Stored records

════════════════

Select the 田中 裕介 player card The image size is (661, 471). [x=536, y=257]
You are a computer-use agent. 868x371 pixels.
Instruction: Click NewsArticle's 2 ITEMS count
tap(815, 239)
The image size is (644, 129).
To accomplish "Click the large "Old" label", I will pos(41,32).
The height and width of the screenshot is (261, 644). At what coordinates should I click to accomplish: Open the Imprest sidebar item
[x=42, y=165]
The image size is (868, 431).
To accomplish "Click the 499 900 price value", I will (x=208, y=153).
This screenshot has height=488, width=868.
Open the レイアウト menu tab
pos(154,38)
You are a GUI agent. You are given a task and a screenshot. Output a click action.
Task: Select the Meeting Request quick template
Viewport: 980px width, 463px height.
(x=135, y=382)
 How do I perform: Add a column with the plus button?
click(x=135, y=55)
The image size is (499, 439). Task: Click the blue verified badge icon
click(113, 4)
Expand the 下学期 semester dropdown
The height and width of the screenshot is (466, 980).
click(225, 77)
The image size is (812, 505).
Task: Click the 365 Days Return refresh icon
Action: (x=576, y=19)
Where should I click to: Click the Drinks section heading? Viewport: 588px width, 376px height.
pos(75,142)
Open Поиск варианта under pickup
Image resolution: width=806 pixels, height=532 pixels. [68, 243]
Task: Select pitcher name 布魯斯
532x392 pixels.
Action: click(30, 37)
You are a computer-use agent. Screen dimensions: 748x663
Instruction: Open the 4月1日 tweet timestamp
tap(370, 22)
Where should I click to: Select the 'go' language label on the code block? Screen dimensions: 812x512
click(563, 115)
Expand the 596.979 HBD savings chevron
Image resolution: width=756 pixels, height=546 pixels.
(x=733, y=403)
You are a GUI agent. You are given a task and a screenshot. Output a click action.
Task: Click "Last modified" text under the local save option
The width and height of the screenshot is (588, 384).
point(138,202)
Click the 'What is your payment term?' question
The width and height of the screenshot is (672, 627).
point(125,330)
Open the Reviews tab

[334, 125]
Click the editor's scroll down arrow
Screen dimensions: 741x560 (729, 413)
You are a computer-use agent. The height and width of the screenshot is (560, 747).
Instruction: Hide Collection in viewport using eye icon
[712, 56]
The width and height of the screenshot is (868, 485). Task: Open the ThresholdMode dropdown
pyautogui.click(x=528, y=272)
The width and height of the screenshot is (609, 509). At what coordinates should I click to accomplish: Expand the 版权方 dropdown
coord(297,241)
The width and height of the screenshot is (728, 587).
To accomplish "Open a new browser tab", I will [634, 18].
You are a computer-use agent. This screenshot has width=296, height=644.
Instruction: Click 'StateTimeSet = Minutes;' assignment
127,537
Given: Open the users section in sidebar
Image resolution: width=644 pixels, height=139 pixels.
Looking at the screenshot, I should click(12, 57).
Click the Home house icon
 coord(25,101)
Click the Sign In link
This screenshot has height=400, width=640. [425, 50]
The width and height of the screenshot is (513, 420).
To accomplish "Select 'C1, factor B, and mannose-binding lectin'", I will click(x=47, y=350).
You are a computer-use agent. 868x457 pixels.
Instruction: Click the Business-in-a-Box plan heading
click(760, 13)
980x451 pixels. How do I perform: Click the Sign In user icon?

════════════════

*Required action*:
Look through the data above. Each line containing the word "agent" needs to be copied.

*Output below*:
You are a computer-use agent. 868x371 pixels.
You are a GUI agent. You are given a task and a screenshot. Output a click action.
You are a computer-use agent. Screen dimensions: 748x663
You are a GUI agent. You are given a task and a screenshot. Output a click action.
You are a computer-use agent. The height and width of the screenshot is (560, 747).
You are a computer-use agent. This screenshot has width=296, height=644.
You are a computer-use agent. 868x457 pixels.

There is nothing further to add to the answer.